If twinning happens 12 days after fertilization, conjoined twins occur. The guiding principle is, if twinning occurs in the later stages of pregnancy, more structures will be shared.
What should I know about the types of maternal twins?
To grasp the nature of the types of maternal twins, we would need to understand the terms “amnion” and “chorion”. The amnion is a membrane that covers an embryo when it is first formed. It gets filled with the amniotic fluid causing the amnion to expand into the amniotic sac – the protective environment of the fetus.
The “chorion,” on the other hand, is also a membrane the surrounds the fetus while it is being developed. The chorion protects the embryo be producing chorionic fluid that protects the embryo by absorbing shock from forces surrounding the embryo. The chorion also nurtures the embryo by growing chorionic villi, which connect with the mother’s blood vessels for nourishment.
Maternal twins may share one amnion, making them “monoamniotic;” and they can also share one placenta, which makes them “monochorionic.” Moving on, the following can tell you the type of maternal twins.
- Dichorionic/Diamniotic (Di-Di) twins happen when each twin is attached to his or her individual placenta, amniotic sac, and chorion.
- Monochorionic/Diamniotic (Mono-Di) twins are when they share a chorionic sac and placenta, but have their own amniotic sac.
- Monoamniotic/Monochorionic (Mo-Mo) twins share a chorionic sac, amniotic sac, and placenta.
How would I know if I am having maternal twins?
It is possible to know if you are having maternal twins or identical twins by going through a Twin Zygosity DNA test. This procedure is done after the twins are delivered and it compares the DNA profile of the twins to confirm a match. If a match is proven, then the twins are considered identical or maternal.
Considering a twin zygosity DNA test is also recommended for a number of reasons. The first is in cases where the birth experience is health-threatening, the twins’ placentas may have been damaged before finding out twin zygosity. The DNA test will help you know for sure.

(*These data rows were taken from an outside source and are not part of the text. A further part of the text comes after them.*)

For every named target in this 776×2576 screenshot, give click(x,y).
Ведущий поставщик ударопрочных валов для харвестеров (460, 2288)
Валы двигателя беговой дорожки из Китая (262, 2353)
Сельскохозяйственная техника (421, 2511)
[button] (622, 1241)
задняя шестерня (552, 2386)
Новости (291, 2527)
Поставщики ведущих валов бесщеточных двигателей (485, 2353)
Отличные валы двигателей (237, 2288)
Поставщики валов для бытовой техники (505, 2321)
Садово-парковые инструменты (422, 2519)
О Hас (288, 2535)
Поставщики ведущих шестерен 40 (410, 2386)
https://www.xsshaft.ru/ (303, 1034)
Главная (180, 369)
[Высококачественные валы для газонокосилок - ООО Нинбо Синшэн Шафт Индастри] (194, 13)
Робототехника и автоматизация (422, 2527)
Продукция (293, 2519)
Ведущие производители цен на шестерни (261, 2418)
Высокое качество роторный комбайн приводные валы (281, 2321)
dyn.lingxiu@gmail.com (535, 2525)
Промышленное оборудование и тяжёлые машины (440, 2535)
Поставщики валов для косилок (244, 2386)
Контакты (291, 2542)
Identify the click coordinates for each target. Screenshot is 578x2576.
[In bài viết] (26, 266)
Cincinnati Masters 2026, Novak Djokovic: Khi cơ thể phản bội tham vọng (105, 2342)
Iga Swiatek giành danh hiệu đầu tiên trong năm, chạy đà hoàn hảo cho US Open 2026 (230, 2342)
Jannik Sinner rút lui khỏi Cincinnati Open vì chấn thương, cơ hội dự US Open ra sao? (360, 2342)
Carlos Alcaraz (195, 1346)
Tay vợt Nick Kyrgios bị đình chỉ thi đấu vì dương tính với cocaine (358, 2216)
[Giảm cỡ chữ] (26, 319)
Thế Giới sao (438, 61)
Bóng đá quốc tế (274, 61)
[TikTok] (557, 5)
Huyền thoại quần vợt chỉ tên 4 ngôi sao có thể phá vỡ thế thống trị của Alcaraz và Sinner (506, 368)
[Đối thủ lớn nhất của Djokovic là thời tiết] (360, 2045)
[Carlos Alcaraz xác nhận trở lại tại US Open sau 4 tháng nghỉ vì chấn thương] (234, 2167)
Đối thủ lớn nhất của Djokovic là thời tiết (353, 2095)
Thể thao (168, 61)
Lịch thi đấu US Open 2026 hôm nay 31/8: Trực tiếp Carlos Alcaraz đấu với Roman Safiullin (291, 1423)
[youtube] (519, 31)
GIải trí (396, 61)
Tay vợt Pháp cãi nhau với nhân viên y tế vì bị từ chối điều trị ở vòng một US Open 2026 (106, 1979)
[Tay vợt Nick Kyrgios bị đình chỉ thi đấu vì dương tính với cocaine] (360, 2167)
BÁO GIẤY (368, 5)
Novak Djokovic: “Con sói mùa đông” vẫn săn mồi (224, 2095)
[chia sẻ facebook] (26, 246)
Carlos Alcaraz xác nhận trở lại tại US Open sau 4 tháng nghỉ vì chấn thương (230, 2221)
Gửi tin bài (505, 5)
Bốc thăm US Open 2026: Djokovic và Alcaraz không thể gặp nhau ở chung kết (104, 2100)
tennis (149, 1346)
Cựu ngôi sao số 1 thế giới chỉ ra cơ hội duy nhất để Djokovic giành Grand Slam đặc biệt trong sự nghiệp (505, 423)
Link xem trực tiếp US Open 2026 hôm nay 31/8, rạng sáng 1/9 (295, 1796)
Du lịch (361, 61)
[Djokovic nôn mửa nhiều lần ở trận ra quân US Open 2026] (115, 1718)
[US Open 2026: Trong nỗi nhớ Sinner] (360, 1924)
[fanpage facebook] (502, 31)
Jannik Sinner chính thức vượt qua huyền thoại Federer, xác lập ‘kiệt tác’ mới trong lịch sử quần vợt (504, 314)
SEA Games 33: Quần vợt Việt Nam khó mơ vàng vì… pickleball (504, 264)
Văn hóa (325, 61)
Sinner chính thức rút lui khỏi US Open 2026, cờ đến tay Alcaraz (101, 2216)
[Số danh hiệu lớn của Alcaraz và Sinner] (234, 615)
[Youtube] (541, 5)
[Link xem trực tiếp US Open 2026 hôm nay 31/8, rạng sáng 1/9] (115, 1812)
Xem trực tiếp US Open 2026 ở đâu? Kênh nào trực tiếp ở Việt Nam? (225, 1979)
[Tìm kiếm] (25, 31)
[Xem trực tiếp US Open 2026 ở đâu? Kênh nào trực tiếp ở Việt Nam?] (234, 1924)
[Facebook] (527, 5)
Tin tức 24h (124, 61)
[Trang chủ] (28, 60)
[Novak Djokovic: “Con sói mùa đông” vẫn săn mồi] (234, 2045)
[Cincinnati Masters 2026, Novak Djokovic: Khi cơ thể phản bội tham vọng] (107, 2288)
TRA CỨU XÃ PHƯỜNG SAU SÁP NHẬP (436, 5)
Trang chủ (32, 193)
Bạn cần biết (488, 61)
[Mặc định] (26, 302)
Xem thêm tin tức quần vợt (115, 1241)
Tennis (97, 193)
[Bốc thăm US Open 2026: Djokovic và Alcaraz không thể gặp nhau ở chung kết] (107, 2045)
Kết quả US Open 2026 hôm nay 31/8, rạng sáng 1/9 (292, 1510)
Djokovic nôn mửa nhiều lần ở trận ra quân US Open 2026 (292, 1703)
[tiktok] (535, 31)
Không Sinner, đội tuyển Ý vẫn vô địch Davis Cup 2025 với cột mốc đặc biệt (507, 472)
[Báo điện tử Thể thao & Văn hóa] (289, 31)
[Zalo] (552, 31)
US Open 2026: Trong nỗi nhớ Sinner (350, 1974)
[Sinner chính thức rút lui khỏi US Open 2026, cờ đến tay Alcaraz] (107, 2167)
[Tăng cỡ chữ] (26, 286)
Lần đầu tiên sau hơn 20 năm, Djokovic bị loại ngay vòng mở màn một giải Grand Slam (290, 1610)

Another reason is that as twins grow, they begin to develop different physical characteristics which can make you doubt their original zygosity. Third, you can take the twin zygosity DNA test to satisfy your own curiosity.
The test is painless. A buccal (cheek) swab is collected from each twin which is then shipped to the DNA Diagnostics Center. Here, the samples go through extraction, analysis, and comparisons. To assure a hundred percent accuracy, each sample is analyzed twice.
If there are “maternal twins” are there “paternal twins,” too?
The answer to this is yes. Paternal twins are twins that develop from two different fertilized eggs as well as develop in separate placentas. They are called such because two or more sperms from the father formed these twins.
There are a number of similarities between maternal and paternal twins. Regardless of whether or not twins are paternal or maternal, you can expect a 50% chance of them sharing similar traits like facial features, hair color, height, just to name a few. The most significant
So, what are maternal twins? In a nutshell, maternal twins can also be known as identical or monozygotic twins. They share the exact same genetic traits and look alike.